この大男には、長槍隊の先頭で活躍してもらう。護衛兵! 案内してやれ!」
意趣返しだ。間違い無い! マーサは確信した。一昨日の夜の件は、マギーから聞いていた。まったく酷い話だった。非は全て魔導師側にあり、レオは悪くない。
しかし、同時に途轍も無く危うい話ではあった。ハリス卿という真っ当な騎士が通りかかっていなければ、レオは懲罰隊送りになった可能性が高いと思った。
そして、今、目の前で展開されている茶番劇。
しかし、これは何とも難しい。無理に罰しようとするのではなく、転属扱いとは。
見れば、レオは呆然と立ちつくしている。無理もないと思った。
マーサは、自分や医務隊の生命の恩人が、目の前で理不尽な目に遭わされる状況を見るに忍びなかった。しかし、この不条理な状況を覆せる力が、自分に無い事は明らかだった。唇を噛み、そっと事務室代わりの自分の馬車へと戻って行く。
「命令に従わないのなら、懲罰隊に行くことになるぞ! さあ、ついて来い!」
ワイルがレオに向かって吠える。
レオも、急変した自分の立場は理解していた。是非も無い。
せめて、懲罰隊は避けるべきだろう。まさか、この場で魔導師2人を無力化するわけにもいくまい。
危険な長槍隊というどん底から、安全な医務隊という天国へ引き上げられ、そこから再びどん底へと突き落とされたわけである。これは本当に堪える。
正直、ずっとどん底にいた方がましだっただろう。
まあ、ここしばらくの間、随分と旨い物を食わせてもらったじゃないか。
それだけでも、有り難い事だったと思うしかない。レオは、そう考える事にした。
医務隊の者達は、本当にレオに良くしてくれたのだ。
ふと、視線を感じた。マギーが今にも泣き出しそうな顔でレオを見つめている。
何て顔だ! しかし、この理不尽な結末は、マギーのせいではない。

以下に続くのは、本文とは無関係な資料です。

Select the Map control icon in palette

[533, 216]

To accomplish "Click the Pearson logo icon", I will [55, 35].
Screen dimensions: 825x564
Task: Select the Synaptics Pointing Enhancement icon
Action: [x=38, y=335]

断じて違う!
それに、長槍隊に行ったからといって、それが即座に死に繋がるわけでもない。
レオは穏やかな笑顔をマギーに向けてから頷くと、そのまま踵を返して案内役の護衛の後に続いて歩き始めた。以前いた長槍隊に合流するために。
◇ ◇ ◇ ◇ ◇ ◇
その時、一行の後ろからマーサの声が轟いた。
「待ちな! その子は弓兵だよ。ほら、これがその子の弓さ。」
振り返ると、そこには黒弓と矢筒を手にしたマーサが立っていた。
「その子は徴兵される前までは、ずっと猟師だったのさ。そんじょそこらの弓兵よりも、弓の腕前はずっと上なんだよ。何なら試してみるかい。さっき、適材適所だとか言ってたよねえ。」
魔導師と騎士の一行は、顔を見合わせて鼻を鳴らすと、不承不承頷いた。
流石に、総司令官の名前まで出して適材適所と宣言した手前、認めるしかない。
レオに歩み寄って来たマーサは、レオに黒弓と矢筒を渡しながら、そっと囁く。
「あんた、無事に故郷へ帰るんだって言ってただろ?」
そうだ。故郷にはミーナを始め、多くの者達が待っているのだ。
その中には、目の前の女性と同じ名前の人もいる。開拓村で孤児達の面倒を見てくれた女性。幼いレオを可愛がってくれた女性がいる。
マーサおばさんと呼んだら、叩き殺されそうだった。だから、姐さんと呼んだ。でも、時折、心の中ではこう呼んでいた。
『母さん』
「良いかい。まずは絶対にここへ、無事帰って来るんだよ!」
強い目で、そう言い聞かせてくる医務隊の隊長に、レオは大きく頷いたのだった。